Polars Cloud and Distributed Polars now available

jonbaer | 142 points

Having done a bit of data engineering in my day, I'm growing more and more allergic to the DataFrame API (which I used 24/7 for years). From what I've seen over the past ~10 years, 90+% of use cases would be better served by SQL, both from the development perspective as well as debugging, onboarding, sharing, migrating etc.

Give an analyst AWS Athena, DuckDB, Snowflake, whatever, and they won't have to worry about looking up what m6.xlarge is and how it's different from c6g.large.

drej | 9 hours ago

I recently had to create a reproducible version of incredibly complicated and messy R concoctions our data scientists came up with.

I did it with pandas without much experience with it and a lot of AI help (essentially to fill in the blanks the data scientists had left, because they only had to do the calculation once).

I then created a polars version which uses lazyframes. It ended up being about 20x faster than the first version. I did try to do some optimizations by hand to make the execution planner work even better which I believe paid off.

If you have to do a large non interactive analytical calculation (i.e. not in a notebook) polars seems to be way ahead imo!

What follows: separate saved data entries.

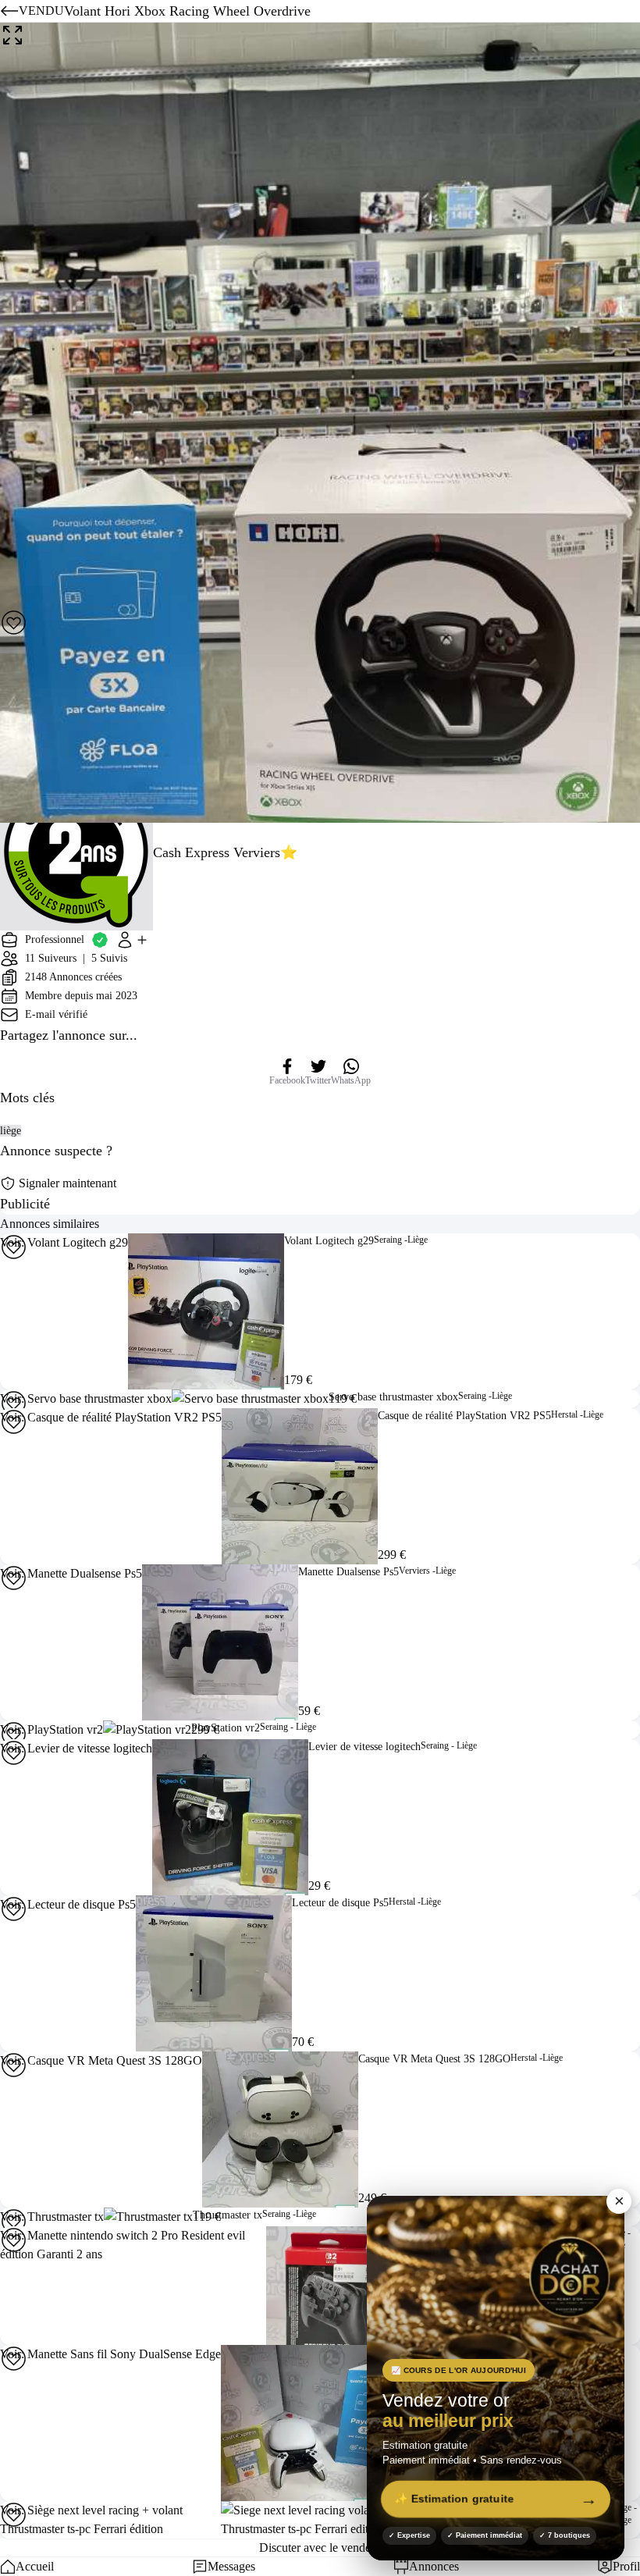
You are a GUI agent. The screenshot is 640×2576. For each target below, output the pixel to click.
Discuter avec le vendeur (320, 2547)
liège (10, 1131)
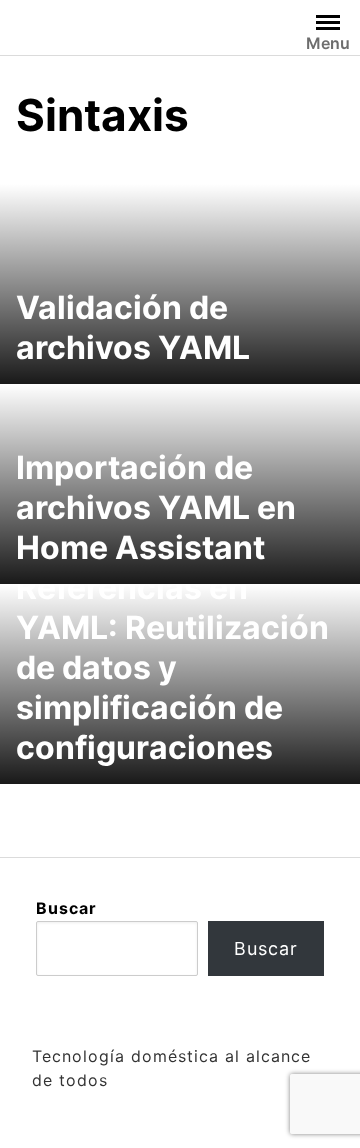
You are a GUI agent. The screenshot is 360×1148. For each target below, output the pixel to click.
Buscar (66, 908)
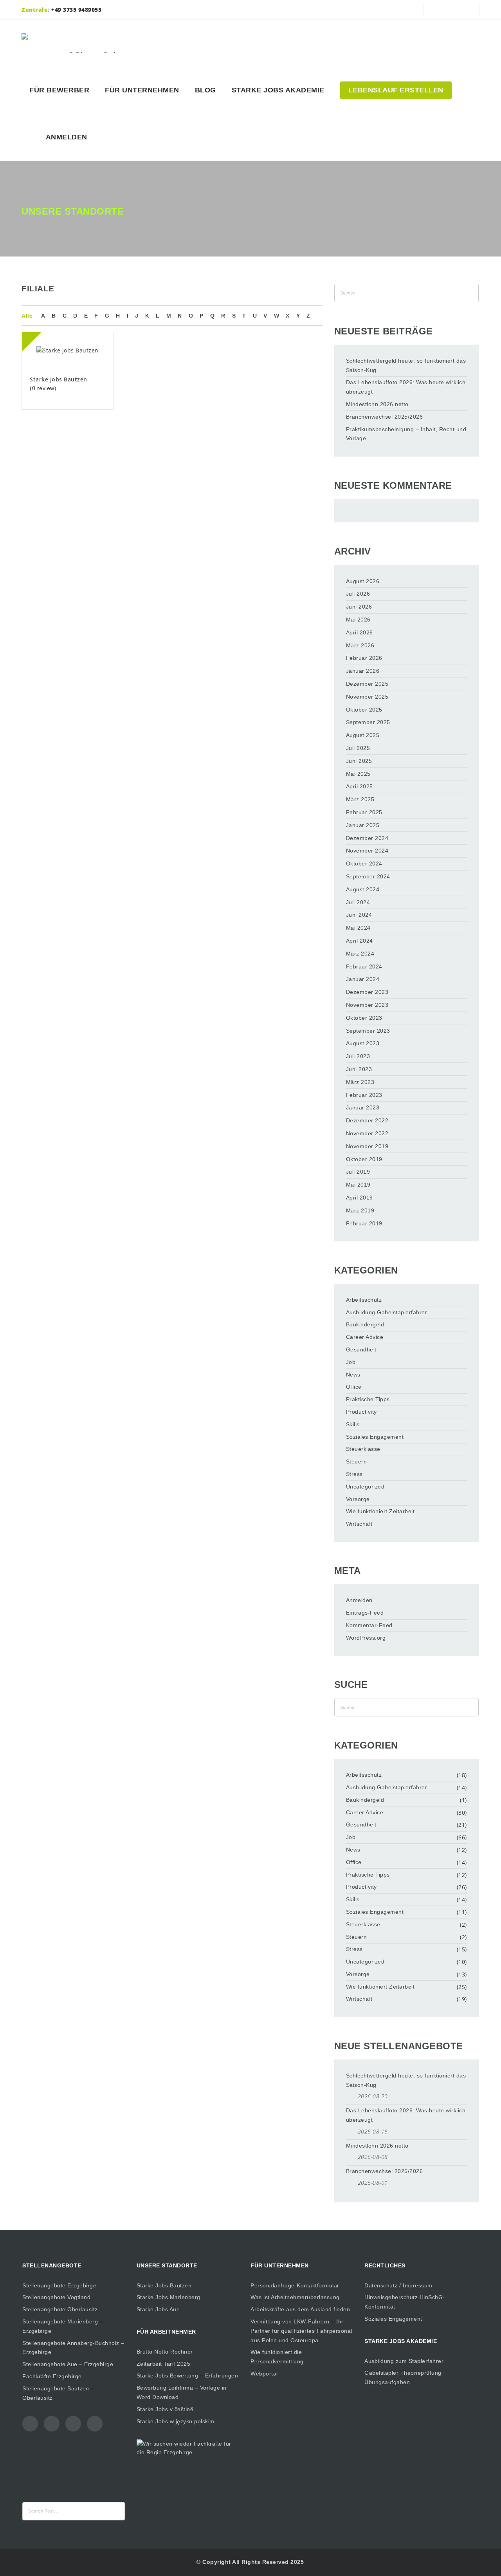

I do wish that it was just as easy to use as a rust library though.. the focus however seems to be on being competitive in python land mainly.

sureglymop | 7 hours ago
robertkoss | 10 hours ago

Love it!

Still don't get why one of the biggest player in the space, Databricks is overinvesting in Spark. For startups, Polars or DuckDB are completely sufficient. Other companies like Palantir already support bring your own compute.

robertkoss | 10 hours ago

Been a polars fan for a loooong time. Happy to see the team ship their product and I hope it does well!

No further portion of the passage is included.